Australian Folk Songs

songs | books | records | articles | glossary | links | search | responses | home

Bicycle Song (1897)

With a rush, and a whirl, and a nameless pace,
Let your bicycle spin from the brow of the hill,
And your spirit exult in the madness race,
Though it end at the foot in a crashing spill.

For the throbbing intense from a passionate glow
Of a moment alone is far better, ah me!
Than the years untold of a tame life slow--
Take the hill with a rush of your bicycle free.
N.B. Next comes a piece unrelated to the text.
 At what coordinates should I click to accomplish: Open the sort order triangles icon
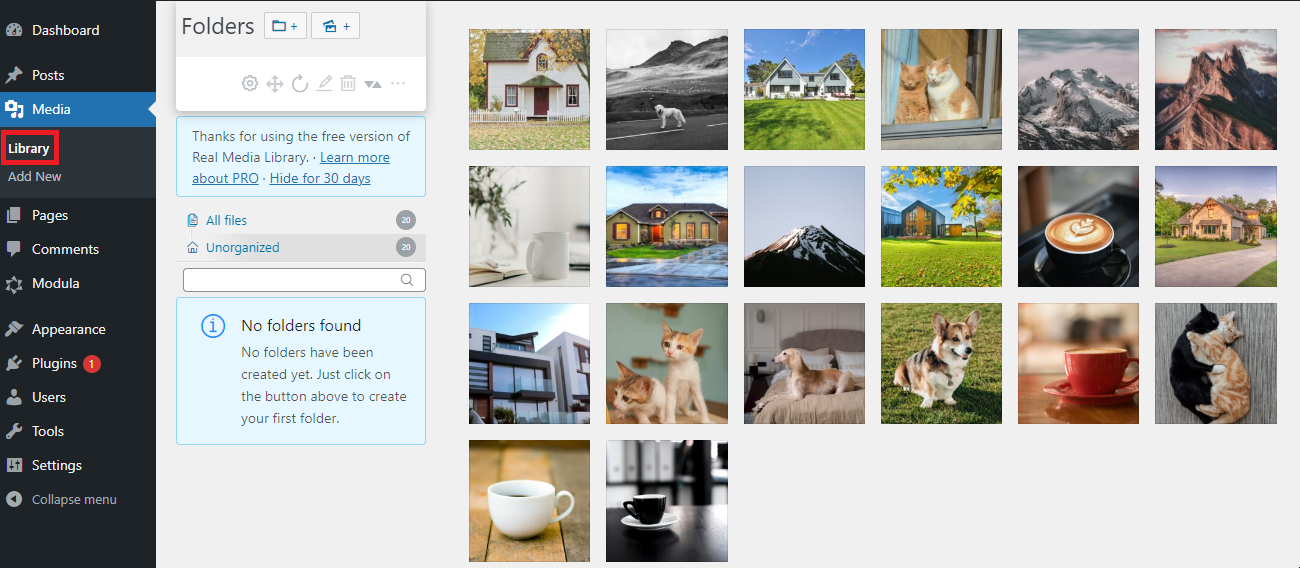(x=373, y=84)
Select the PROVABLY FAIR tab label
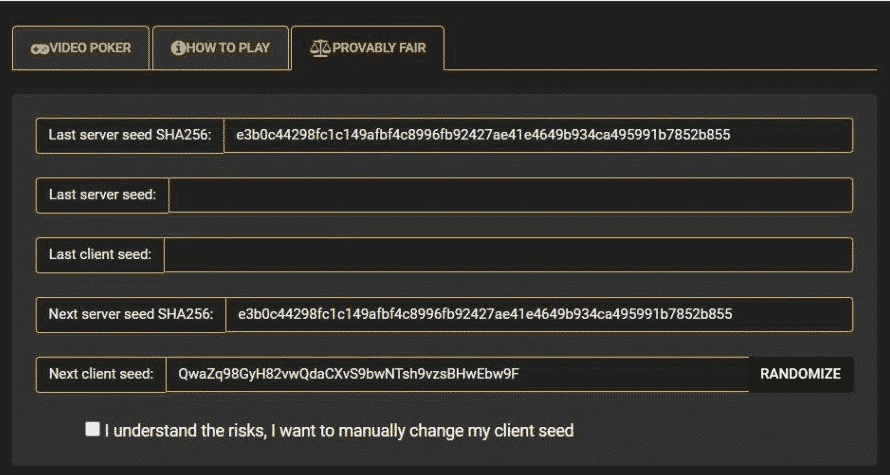Image resolution: width=890 pixels, height=475 pixels. [x=381, y=48]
For the rush gives a zest and the fiery thrill
Which the slow and the timid never can know
Let your bicycle whirl, with a fig for a spill,
For the end will come though the pace be slow.

At the vale of life's hill doth the grave yawn grim,
For the cycle of time in its downward rush--
With the rider pale end a world growing dim--
Let the rush be intense ere the cere-cloth hush.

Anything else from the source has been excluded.